(Material for the task Opens)

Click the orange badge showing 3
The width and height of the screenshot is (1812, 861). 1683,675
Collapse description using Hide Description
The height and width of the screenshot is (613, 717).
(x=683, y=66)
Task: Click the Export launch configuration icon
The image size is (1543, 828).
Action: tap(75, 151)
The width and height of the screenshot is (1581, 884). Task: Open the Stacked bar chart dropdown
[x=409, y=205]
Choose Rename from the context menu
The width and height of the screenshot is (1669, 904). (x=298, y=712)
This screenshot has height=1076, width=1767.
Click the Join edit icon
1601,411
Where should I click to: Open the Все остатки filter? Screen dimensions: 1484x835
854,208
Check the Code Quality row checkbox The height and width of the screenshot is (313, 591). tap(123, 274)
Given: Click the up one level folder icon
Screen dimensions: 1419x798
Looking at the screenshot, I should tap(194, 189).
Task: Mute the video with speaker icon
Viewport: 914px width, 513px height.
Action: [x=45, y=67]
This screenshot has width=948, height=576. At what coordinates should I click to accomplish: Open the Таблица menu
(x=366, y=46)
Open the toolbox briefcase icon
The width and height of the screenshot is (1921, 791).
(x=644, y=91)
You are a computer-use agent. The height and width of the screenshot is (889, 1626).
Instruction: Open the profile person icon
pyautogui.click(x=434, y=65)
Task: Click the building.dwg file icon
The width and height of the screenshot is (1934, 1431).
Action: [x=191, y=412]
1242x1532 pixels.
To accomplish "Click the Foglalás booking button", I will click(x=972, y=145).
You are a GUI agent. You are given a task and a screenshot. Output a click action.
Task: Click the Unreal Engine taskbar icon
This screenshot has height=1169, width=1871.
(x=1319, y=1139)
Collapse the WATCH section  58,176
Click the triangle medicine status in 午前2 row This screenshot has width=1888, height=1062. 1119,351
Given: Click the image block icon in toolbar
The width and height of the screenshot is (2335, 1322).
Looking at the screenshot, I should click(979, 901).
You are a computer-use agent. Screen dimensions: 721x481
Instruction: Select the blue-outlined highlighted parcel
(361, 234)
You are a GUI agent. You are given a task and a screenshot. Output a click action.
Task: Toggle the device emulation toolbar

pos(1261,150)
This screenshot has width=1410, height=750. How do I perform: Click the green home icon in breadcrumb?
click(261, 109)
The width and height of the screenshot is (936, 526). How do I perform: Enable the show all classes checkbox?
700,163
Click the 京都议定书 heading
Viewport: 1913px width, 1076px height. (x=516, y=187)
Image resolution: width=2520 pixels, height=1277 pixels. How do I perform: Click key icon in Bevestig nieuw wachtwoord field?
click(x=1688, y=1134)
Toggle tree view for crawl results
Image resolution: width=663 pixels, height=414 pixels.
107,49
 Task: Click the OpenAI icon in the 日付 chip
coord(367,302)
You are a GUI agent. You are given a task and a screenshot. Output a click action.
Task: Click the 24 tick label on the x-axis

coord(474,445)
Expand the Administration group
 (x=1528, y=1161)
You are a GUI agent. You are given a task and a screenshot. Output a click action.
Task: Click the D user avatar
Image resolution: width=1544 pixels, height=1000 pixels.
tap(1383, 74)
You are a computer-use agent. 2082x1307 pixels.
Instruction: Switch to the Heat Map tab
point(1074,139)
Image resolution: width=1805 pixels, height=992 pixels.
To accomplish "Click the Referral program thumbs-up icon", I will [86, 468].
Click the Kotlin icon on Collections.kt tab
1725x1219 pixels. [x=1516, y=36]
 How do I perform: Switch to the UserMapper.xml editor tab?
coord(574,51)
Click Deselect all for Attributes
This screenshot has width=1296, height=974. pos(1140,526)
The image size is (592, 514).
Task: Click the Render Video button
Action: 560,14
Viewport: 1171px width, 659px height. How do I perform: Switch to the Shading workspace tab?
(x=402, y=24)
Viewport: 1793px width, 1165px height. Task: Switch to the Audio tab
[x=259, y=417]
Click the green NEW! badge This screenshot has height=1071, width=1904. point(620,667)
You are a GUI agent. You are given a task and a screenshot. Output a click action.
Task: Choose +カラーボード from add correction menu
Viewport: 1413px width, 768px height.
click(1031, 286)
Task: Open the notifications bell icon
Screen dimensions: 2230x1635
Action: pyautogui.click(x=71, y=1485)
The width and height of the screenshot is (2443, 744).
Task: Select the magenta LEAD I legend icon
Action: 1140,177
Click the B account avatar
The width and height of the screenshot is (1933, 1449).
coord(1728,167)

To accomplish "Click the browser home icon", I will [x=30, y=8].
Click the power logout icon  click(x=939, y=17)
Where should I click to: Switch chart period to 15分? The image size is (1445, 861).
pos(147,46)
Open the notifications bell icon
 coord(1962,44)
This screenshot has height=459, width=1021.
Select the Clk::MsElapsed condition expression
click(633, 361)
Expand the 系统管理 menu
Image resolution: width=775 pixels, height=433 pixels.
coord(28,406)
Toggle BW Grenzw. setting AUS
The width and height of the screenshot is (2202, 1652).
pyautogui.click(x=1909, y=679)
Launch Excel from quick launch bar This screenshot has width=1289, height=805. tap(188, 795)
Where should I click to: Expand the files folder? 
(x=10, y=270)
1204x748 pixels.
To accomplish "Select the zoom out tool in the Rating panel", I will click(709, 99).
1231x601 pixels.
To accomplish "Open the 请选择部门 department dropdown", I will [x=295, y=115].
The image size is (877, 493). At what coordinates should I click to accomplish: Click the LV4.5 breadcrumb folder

(Material for the task Closes)

Go through the listing and transcribe all of it exactly.

| Task result |
Click the orange badge showing 3
The width and height of the screenshot is (1812, 861). 1683,675
Collapse description using Hide Description
The height and width of the screenshot is (613, 717).
(x=683, y=66)
Task: Click the Export launch configuration icon
The image size is (1543, 828).
Action: tap(75, 151)
The width and height of the screenshot is (1581, 884). Task: Open the Stacked bar chart dropdown
[x=409, y=205]
Choose Rename from the context menu
The width and height of the screenshot is (1669, 904). (x=298, y=712)
This screenshot has height=1076, width=1767.
Click the Join edit icon
1601,411
Where should I click to: Open the Все остатки filter? Screen dimensions: 1484x835
854,208
Check the Code Quality row checkbox The height and width of the screenshot is (313, 591). tap(123, 274)
Given: Click the up one level folder icon
Screen dimensions: 1419x798
Looking at the screenshot, I should tap(194, 189).
Task: Mute the video with speaker icon
Viewport: 914px width, 513px height.
Action: [x=45, y=67]
This screenshot has width=948, height=576. At what coordinates should I click to accomplish: Open the Таблица menu
(x=366, y=46)
Open the toolbox briefcase icon
The width and height of the screenshot is (1921, 791).
(x=644, y=91)
You are a computer-use agent. The height and width of the screenshot is (889, 1626).
Instruction: Open the profile person icon
pyautogui.click(x=434, y=65)
Task: Click the building.dwg file icon
The width and height of the screenshot is (1934, 1431).
Action: [x=191, y=412]
1242x1532 pixels.
To accomplish "Click the Foglalás booking button", I will click(x=972, y=145).
You are a GUI agent. You are given a task and a screenshot. Output a click action.
Task: Click the Unreal Engine taskbar icon
This screenshot has height=1169, width=1871.
(x=1319, y=1139)
Collapse the WATCH section  58,176
Click the triangle medicine status in 午前2 row This screenshot has width=1888, height=1062. 1119,351
Given: Click the image block icon in toolbar
The width and height of the screenshot is (2335, 1322).
Looking at the screenshot, I should click(979, 901).
You are a computer-use agent. Screen dimensions: 721x481
Instruction: Select the blue-outlined highlighted parcel
(361, 234)
You are a GUI agent. You are given a task and a screenshot. Output a click action.
Task: Toggle the device emulation toolbar

pos(1261,150)
This screenshot has width=1410, height=750. How do I perform: Click the green home icon in breadcrumb?
click(261, 109)
The width and height of the screenshot is (936, 526). How do I perform: Enable the show all classes checkbox?
700,163
Click the 京都议定书 heading
Viewport: 1913px width, 1076px height. (x=516, y=187)
Image resolution: width=2520 pixels, height=1277 pixels. How do I perform: Click key icon in Bevestig nieuw wachtwoord field?
click(x=1688, y=1134)
Toggle tree view for crawl results
Image resolution: width=663 pixels, height=414 pixels.
107,49
 Task: Click the OpenAI icon in the 日付 chip
coord(367,302)
You are a GUI agent. You are given a task and a screenshot. Output a click action.
Task: Click the 24 tick label on the x-axis

coord(474,445)
Expand the Administration group
 (x=1528, y=1161)
You are a GUI agent. You are given a task and a screenshot. Output a click action.
Task: Click the D user avatar
Image resolution: width=1544 pixels, height=1000 pixels.
tap(1383, 74)
You are a computer-use agent. 2082x1307 pixels.
Instruction: Switch to the Heat Map tab
point(1074,139)
Image resolution: width=1805 pixels, height=992 pixels.
To accomplish "Click the Referral program thumbs-up icon", I will [86, 468].
Click the Kotlin icon on Collections.kt tab
1725x1219 pixels. [x=1516, y=36]
 How do I perform: Switch to the UserMapper.xml editor tab?
coord(574,51)
Click Deselect all for Attributes
This screenshot has width=1296, height=974. pos(1140,526)
The image size is (592, 514).
Task: Click the Render Video button
Action: 560,14
Viewport: 1171px width, 659px height. How do I perform: Switch to the Shading workspace tab?
(x=402, y=24)
Viewport: 1793px width, 1165px height. Task: Switch to the Audio tab
[x=259, y=417]
Click the green NEW! badge This screenshot has height=1071, width=1904. point(620,667)
You are a GUI agent. You are given a task and a screenshot. Output a click action.
Task: Choose +カラーボード from add correction menu
Viewport: 1413px width, 768px height.
click(1031, 286)
Task: Open the notifications bell icon
Screen dimensions: 2230x1635
Action: pyautogui.click(x=71, y=1485)
The width and height of the screenshot is (2443, 744).
Task: Select the magenta LEAD I legend icon
Action: 1140,177
Click the B account avatar
The width and height of the screenshot is (1933, 1449).
coord(1728,167)

To accomplish "Click the browser home icon", I will [x=30, y=8].
Click the power logout icon  click(x=939, y=17)
Where should I click to: Switch chart period to 15分? The image size is (1445, 861).
pos(147,46)
Open the notifications bell icon
 coord(1962,44)
This screenshot has height=459, width=1021.
Select the Clk::MsElapsed condition expression
click(633, 361)
Expand the 系统管理 menu
Image resolution: width=775 pixels, height=433 pixels.
coord(28,406)
Toggle BW Grenzw. setting AUS
The width and height of the screenshot is (2202, 1652).
pyautogui.click(x=1909, y=679)
Launch Excel from quick launch bar This screenshot has width=1289, height=805. tap(188, 795)
Where should I click to: Expand the files folder? 
(x=10, y=270)
1204x748 pixels.
To accomplish "Select the zoom out tool in the Rating panel", I will click(709, 99).
1231x601 pixels.
To accomplish "Open the 请选择部门 department dropdown", I will [x=295, y=115].
The image size is (877, 493). At what coordinates should I click to accomplish: Click the LV4.5 breadcrumb folder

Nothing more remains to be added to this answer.